No cover-up in taser incident, lawyers contend
October 7, 2009
Ian Bailey, Globe and Mail
Lawyers for two of four Mounties involved in a fatal 2007 confrontation with Robert Dziekanski yesterday began fighting back against suggestions their clients were abusive police officers who conspired to taser the Polish immigrant and then covered up their plan.
The Braidwood inquiry into Mr. Dziekanski's death has heard closing arguments this week from lawyers for parties ranging from Mr. Dziekanski's mother to the Polish government and the B.C. Civil Liberties Association.
The arguments had all come from police critics - until yesterday.
David Butcher, the lawyer for Constable Bill Bentley, dismissed suggestions the four officers failed to take time to come up with a plan for dealing with Mr. Dziekanski when they entered the international arrivals area of Vancouver airport early on Oct. 14, 2007, where the recently arrived Polish national was acting erratically.
Had police taken time to speak to witnesses, and otherwise delay, Mr. Dziekanski might have attacked a traveller or airport employee, Mr. Butcher told Thomas Braidwood, the retired B.C. appeal-court justice in charge of the process.
"There would, in such circumstances, have been legitimate outcry that the police had failed to act in their duty to, quickly enough, protect the public."
He said police were facing a challenging situation on arrival.
"Bentley and the other officers were confronted with an irrational, agitated, exhausted, aggressive and frightened man who had lost his senses somewhere during his long journey from Poland, who could not understand police directions and could not make himself understood," he said, painting a chaotic picture.
"He quickly became aggressive towards the police, who responded equally quickly in the way that their training had taught them was the best response in these sorts of circumstances."
In any event, he said, his client was a relatively junior officer following the orders of Corporal Benjamin Robinson. "It was not Bentley's responsibility or role to command the police presence or direct the other officers," he said.
Mr. Butcher also disputed allegations his client and the other officers were involved in some kind of cover-up - a suspicion that has been fuelled by the admission of a senior B.C. Mountie in an e-mail that another high-ranking officer told him the officers went into the situation planning to taser Mr. Dziekanski.
Mr. Dziekanski, 40, had arrived in Canada to begin a new life with his mother, who had come to the airport to meet him. Instead, he was tasered five times over 30 seconds and handcuffed. He died of cardiac arrest that has not been specifically linked to the use of the stun gun.

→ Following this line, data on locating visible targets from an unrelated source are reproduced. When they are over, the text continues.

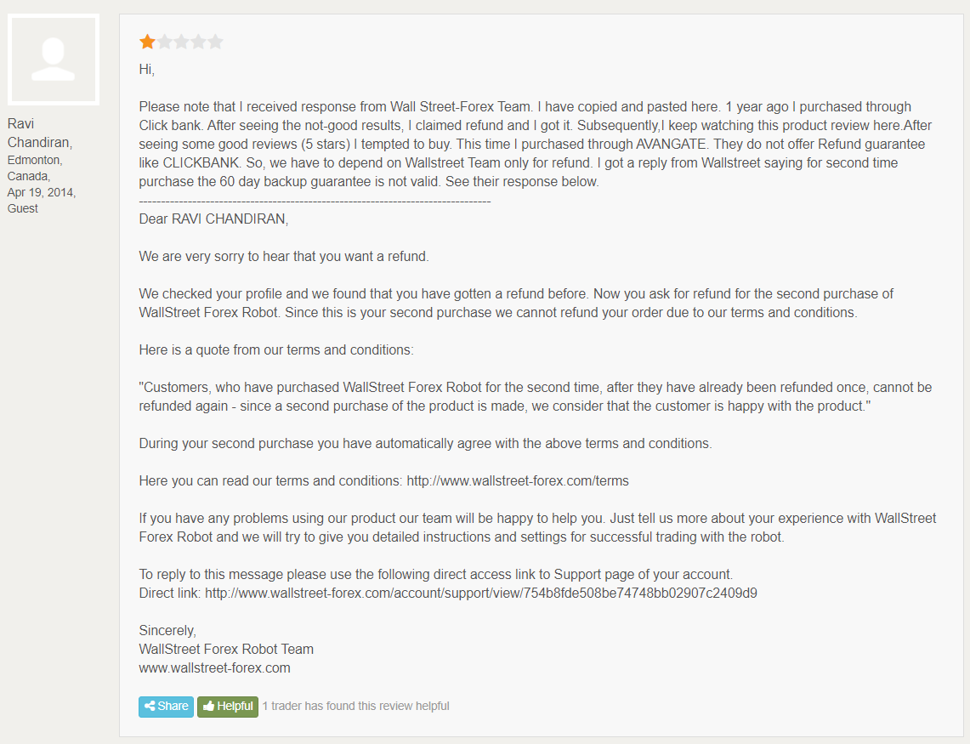Click the reviewer name Ravi Chandiran
This screenshot has height=744, width=970.
[40, 133]
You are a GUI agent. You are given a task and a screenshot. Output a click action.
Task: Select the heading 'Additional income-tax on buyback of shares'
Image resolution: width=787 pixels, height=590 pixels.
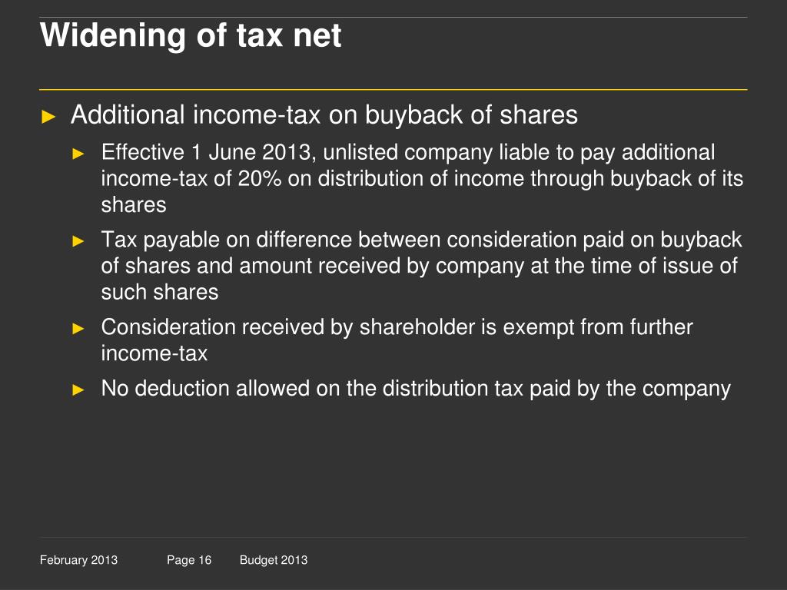click(x=324, y=115)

The e-mail, disclosed earlier in the summer, prompted the disclosure of 18,000 pages of evidence to the inquiry, but no other documents have turned up supporting the e-mail's suggestions. Its author stands by his report. Two other senior Mounties, including the officer quoted in the document, have said it is not accurate.
"There's not a single piece of paper to support that assertion," Mr. Butcher said of the allegations of an advance plan.
Ted Beaubier, the lawyer for Constable Gerry Rundel, said the officers did not have time to come up with a plan to taser Mr. Dziekanski because they received the report of trouble at the airport, proceeded directly to their vehicles and travelled, without stops, to the airport.
He also noted the incident involving Mr. Dziekanski was not so complicated or unusual for police officers that it required detailed preplanning.
"This is not a situation that should have caused any particular difficulty for the officers. Did it require preplanning? No."